> _Entries shown_:
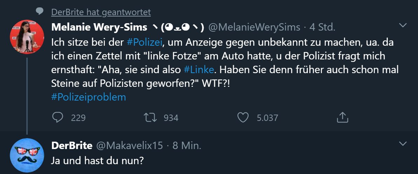The image size is (418, 174).
Task: Open the "8 Min." reply timestamp
Action: click(x=187, y=146)
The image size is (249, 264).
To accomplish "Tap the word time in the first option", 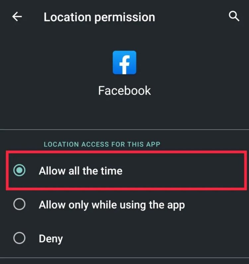I will [112, 171].
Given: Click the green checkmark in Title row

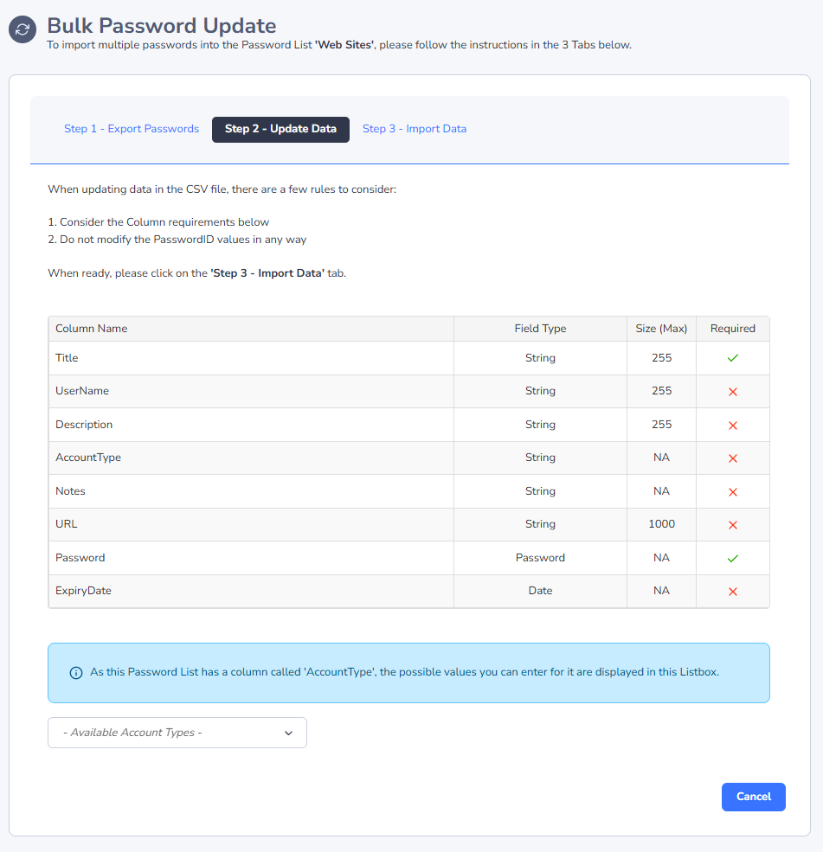Looking at the screenshot, I should pyautogui.click(x=732, y=358).
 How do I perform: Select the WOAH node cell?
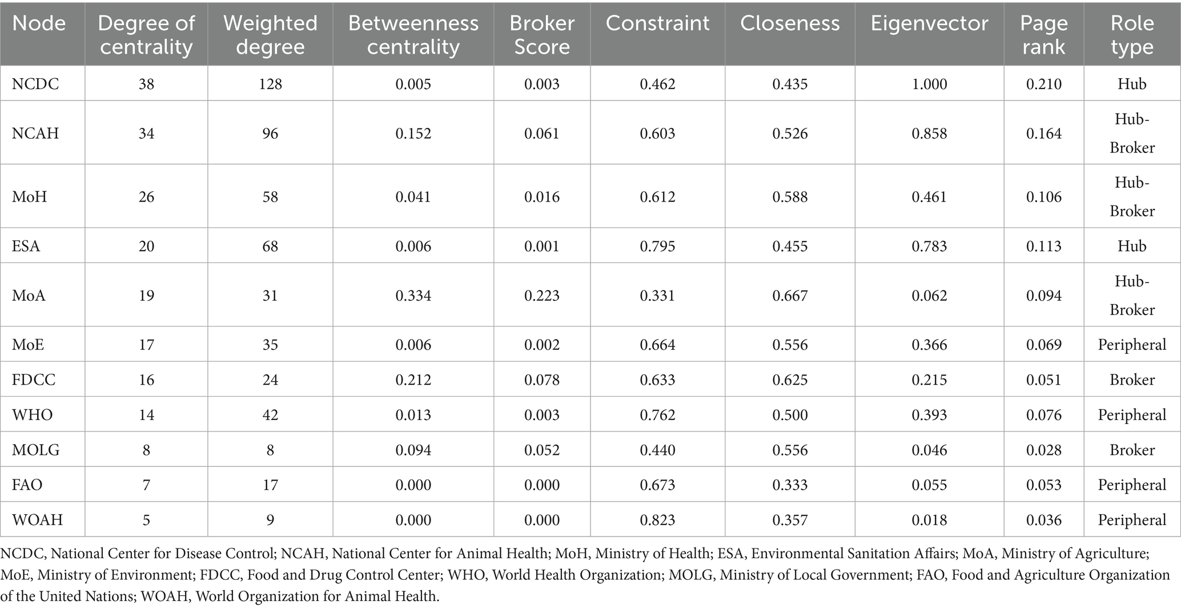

> _Stated goal_: Rewrite the records from the line containing "Given: Click the green checkmark in Title row" through the end of the records, inclusive, with "green" replaced by "red" and everything else unchanged. Leave the pictures out of your answer.

> _Solution_:
Given: Click the red checkmark in Title row

Looking at the screenshot, I should pyautogui.click(x=732, y=358).
 How do I perform: Select the WOAH node cell?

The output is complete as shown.